- [What you have to do]: Write out, word for word, the material from its first line through the line containing "2010 (348, 388)", including both of those lines.

Records in a dataset

────────────────────────────────────────

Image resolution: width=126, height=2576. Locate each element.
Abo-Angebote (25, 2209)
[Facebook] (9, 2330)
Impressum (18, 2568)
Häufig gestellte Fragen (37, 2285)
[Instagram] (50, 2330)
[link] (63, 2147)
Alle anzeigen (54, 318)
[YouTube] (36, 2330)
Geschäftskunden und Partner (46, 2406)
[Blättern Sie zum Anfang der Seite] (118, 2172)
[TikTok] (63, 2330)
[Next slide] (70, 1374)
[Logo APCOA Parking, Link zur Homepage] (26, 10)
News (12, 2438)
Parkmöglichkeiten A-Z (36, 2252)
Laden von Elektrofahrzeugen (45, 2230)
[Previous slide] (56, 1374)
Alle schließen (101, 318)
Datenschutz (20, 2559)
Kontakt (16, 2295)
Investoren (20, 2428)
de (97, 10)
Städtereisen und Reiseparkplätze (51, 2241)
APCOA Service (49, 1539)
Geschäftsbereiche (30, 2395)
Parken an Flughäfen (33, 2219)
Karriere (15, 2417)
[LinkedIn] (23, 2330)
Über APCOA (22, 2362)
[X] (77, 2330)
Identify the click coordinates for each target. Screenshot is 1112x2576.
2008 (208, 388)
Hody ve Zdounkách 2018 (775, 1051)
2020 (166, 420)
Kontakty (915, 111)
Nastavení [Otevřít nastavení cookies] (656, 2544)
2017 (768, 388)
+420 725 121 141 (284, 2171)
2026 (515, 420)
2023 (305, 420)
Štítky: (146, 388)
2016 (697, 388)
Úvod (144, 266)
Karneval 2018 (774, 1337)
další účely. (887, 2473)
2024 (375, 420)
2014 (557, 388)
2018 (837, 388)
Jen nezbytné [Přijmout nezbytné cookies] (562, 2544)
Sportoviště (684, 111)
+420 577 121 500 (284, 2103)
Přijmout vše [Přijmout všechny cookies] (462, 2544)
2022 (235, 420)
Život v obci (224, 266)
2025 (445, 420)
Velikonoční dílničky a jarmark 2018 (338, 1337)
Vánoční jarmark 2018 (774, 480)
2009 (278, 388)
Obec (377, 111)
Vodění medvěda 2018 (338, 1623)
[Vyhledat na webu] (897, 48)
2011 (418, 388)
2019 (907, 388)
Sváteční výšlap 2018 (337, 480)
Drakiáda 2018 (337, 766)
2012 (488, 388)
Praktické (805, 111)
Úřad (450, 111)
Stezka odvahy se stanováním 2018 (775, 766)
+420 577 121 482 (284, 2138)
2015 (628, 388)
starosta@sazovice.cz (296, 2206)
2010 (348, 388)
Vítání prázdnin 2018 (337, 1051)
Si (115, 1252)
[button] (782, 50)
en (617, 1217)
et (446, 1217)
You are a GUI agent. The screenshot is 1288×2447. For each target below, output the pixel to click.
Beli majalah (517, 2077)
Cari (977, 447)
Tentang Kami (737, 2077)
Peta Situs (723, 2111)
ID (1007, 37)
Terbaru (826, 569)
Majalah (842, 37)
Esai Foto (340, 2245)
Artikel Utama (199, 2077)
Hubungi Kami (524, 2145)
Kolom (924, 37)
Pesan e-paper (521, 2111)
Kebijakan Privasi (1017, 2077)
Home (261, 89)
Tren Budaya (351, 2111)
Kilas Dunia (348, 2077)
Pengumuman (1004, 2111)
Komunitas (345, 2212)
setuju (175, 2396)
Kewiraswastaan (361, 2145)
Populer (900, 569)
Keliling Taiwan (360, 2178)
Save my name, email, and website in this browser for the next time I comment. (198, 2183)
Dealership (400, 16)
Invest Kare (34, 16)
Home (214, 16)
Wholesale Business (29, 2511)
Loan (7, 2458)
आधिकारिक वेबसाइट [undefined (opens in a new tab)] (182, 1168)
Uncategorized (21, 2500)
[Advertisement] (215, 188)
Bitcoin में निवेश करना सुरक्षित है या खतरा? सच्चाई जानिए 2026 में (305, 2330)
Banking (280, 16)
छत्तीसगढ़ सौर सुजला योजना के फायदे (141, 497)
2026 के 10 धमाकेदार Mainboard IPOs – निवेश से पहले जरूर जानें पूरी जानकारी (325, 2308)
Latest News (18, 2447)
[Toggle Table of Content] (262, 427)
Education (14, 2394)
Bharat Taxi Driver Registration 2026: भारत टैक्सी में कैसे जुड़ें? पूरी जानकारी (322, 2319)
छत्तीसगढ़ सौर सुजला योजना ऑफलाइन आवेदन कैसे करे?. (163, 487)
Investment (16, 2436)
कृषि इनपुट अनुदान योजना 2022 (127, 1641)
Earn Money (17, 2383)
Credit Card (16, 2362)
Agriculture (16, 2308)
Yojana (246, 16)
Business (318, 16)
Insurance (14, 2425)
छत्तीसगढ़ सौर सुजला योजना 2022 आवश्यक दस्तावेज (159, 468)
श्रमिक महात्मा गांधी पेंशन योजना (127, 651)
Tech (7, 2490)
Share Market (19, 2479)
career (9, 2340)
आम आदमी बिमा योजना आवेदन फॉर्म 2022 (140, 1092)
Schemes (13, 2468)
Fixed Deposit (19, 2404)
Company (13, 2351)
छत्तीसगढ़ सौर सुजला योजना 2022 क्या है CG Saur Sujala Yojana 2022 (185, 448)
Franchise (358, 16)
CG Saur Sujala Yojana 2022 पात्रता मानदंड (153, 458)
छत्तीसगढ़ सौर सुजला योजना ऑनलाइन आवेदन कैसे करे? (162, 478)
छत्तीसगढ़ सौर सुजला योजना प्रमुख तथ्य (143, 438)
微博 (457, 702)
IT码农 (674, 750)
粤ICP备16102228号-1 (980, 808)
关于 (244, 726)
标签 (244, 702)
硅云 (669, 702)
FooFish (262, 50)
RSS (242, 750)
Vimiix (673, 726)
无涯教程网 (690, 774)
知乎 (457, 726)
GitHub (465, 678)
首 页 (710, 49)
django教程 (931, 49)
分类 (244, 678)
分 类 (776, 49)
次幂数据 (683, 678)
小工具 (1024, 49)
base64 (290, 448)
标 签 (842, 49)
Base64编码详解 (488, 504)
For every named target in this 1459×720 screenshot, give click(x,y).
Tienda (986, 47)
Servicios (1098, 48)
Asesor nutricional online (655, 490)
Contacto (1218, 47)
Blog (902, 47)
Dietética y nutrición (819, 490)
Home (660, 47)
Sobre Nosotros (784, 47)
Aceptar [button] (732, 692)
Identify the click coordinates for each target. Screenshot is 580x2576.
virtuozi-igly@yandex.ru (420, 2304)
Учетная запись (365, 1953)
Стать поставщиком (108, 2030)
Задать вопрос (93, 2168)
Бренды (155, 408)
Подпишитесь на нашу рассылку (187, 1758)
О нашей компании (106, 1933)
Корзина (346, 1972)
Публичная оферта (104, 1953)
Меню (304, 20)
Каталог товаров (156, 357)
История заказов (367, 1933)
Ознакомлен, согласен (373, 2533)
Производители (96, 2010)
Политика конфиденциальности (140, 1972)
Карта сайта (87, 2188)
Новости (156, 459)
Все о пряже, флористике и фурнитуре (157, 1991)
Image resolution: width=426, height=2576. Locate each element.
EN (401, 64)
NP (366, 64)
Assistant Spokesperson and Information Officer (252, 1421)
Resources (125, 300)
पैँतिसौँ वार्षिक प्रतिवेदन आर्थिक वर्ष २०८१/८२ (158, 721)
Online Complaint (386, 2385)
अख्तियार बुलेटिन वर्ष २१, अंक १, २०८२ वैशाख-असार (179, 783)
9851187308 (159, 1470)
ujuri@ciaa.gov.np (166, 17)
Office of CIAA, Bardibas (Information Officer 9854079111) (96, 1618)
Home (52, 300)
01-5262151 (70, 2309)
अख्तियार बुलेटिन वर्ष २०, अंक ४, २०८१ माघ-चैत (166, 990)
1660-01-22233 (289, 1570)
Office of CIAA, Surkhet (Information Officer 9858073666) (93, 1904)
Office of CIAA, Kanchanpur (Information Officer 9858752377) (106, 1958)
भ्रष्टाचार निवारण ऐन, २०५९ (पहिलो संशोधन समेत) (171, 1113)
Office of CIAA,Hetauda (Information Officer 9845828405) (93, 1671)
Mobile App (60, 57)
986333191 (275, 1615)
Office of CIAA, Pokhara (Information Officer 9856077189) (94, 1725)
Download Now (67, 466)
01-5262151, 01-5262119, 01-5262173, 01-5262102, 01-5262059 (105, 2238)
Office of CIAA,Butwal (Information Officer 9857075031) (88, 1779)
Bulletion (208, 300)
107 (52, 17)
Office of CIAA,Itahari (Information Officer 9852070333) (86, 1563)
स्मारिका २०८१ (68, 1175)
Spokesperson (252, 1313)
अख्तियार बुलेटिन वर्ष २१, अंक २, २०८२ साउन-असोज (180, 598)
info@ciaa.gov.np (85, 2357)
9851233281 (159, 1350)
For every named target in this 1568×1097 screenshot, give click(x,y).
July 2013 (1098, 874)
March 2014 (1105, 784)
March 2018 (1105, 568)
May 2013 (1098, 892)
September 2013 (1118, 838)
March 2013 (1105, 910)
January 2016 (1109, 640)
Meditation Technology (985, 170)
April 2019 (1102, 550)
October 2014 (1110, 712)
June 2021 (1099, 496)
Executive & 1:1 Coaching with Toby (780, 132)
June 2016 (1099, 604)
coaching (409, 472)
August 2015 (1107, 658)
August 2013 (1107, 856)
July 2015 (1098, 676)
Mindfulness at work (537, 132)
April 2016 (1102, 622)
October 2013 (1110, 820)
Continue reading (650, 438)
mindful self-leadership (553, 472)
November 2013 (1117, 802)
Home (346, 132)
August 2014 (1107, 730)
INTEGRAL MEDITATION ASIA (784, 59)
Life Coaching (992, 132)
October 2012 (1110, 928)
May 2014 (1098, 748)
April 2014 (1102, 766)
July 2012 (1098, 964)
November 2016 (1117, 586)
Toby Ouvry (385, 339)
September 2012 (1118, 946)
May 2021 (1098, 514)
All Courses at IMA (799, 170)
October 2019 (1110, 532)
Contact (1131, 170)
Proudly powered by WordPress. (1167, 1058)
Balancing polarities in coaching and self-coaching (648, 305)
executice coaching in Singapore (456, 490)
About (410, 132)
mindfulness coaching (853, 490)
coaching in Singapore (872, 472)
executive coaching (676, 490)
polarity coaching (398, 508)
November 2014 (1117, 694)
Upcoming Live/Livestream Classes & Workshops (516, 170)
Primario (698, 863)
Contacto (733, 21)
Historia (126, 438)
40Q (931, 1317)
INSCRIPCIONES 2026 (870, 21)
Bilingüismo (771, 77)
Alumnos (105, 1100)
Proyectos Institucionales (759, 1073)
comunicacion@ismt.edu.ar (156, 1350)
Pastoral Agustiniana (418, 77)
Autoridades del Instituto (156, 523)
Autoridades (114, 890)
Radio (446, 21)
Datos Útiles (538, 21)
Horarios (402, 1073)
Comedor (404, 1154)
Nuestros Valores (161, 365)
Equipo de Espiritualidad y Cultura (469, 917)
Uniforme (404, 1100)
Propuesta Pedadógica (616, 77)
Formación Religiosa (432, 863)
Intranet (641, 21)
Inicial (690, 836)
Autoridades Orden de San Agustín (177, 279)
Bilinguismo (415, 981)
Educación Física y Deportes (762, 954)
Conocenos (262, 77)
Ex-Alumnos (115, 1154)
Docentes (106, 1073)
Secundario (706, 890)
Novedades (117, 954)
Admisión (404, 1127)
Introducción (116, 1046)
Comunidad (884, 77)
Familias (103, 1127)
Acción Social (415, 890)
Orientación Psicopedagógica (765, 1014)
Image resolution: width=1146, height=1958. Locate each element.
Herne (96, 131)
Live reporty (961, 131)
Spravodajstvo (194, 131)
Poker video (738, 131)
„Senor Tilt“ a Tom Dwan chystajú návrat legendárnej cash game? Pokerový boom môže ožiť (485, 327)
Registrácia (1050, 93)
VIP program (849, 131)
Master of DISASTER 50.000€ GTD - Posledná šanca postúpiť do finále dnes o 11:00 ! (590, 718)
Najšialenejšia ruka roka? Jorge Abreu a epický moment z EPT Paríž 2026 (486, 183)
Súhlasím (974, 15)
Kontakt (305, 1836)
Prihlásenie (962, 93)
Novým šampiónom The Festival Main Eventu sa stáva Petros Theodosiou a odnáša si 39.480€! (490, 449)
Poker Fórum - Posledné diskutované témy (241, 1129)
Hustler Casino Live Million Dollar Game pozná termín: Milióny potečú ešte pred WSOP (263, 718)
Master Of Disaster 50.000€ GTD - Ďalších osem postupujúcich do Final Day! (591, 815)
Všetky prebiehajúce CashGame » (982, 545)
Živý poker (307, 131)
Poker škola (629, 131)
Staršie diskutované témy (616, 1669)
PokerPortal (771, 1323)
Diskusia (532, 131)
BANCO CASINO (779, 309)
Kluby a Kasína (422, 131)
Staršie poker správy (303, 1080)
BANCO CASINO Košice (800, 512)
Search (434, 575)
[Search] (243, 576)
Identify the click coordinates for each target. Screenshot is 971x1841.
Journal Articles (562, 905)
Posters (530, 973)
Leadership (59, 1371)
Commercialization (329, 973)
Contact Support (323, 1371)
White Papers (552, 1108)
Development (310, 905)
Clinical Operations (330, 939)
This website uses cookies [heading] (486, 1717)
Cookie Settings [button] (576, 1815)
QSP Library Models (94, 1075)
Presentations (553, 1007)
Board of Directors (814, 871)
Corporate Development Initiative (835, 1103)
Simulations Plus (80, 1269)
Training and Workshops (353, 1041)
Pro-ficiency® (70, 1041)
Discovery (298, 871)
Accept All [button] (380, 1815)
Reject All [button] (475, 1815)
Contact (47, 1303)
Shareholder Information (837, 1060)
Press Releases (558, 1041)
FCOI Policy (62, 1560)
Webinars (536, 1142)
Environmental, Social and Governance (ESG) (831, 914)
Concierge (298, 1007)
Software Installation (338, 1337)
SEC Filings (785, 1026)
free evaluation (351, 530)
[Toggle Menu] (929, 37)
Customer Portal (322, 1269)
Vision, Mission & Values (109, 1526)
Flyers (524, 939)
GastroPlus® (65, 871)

────────────────────────────────────────

- [Full output]:
Image resolution: width=126, height=2576. Locate each element.
Abo-Angebote (25, 2209)
[Facebook] (9, 2330)
Impressum (18, 2568)
Häufig gestellte Fragen (37, 2285)
[Instagram] (50, 2330)
[link] (63, 2147)
Alle anzeigen (54, 318)
[YouTube] (36, 2330)
Geschäftskunden und Partner (46, 2406)
[Blättern Sie zum Anfang der Seite] (118, 2172)
[TikTok] (63, 2330)
[Next slide] (70, 1374)
[Logo APCOA Parking, Link zur Homepage] (26, 10)
News (12, 2438)
Parkmöglichkeiten A-Z (36, 2252)
Laden von Elektrofahrzeugen (45, 2230)
[Previous slide] (56, 1374)
Alle schließen (101, 318)
Datenschutz (20, 2559)
Kontakt (16, 2295)
Investoren (20, 2428)
de (97, 10)
Städtereisen und Reiseparkplätze (51, 2241)
APCOA Service (49, 1539)
Geschäftsbereiche (30, 2395)
Parken an Flughäfen (33, 2219)
Karriere (15, 2417)
[LinkedIn] (23, 2330)
Über APCOA (22, 2362)
[X] (77, 2330)
Identify the click coordinates for each target. Screenshot is 1112x2576.
2008 (208, 388)
Hody ve Zdounkách 2018 (775, 1051)
2020 (166, 420)
Kontakty (915, 111)
Nastavení [Otevřít nastavení cookies] (656, 2544)
2017 (768, 388)
+420 725 121 141 (284, 2171)
2026 (515, 420)
2023 (305, 420)
Štítky: (146, 388)
2016 (697, 388)
Úvod (144, 266)
Karneval 2018 (774, 1337)
další účely. (887, 2473)
2024 (375, 420)
2014 (557, 388)
2018 (837, 388)
Jen nezbytné [Přijmout nezbytné cookies] (562, 2544)
Sportoviště (684, 111)
+420 577 121 500 (284, 2103)
Přijmout vše [Přijmout všechny cookies] (462, 2544)
2022 (235, 420)
Život v obci (224, 266)
2025 (445, 420)
Velikonoční dílničky a jarmark 2018 (338, 1337)
Vánoční jarmark 2018 (774, 480)
2009 (278, 388)
Obec (377, 111)
Vodění medvěda 2018 (338, 1623)
[Vyhledat na webu] (897, 48)
2011 (418, 388)
2019 (907, 388)
Sváteční výšlap 2018 (337, 480)
Drakiáda 2018 (337, 766)
2012 (488, 388)
Praktické (805, 111)
Úřad (450, 111)
Stezka odvahy se stanováním 2018 (775, 766)
+420 577 121 482 (284, 2138)
2015 (628, 388)
starosta@sazovice.cz (296, 2206)
2010 (348, 388)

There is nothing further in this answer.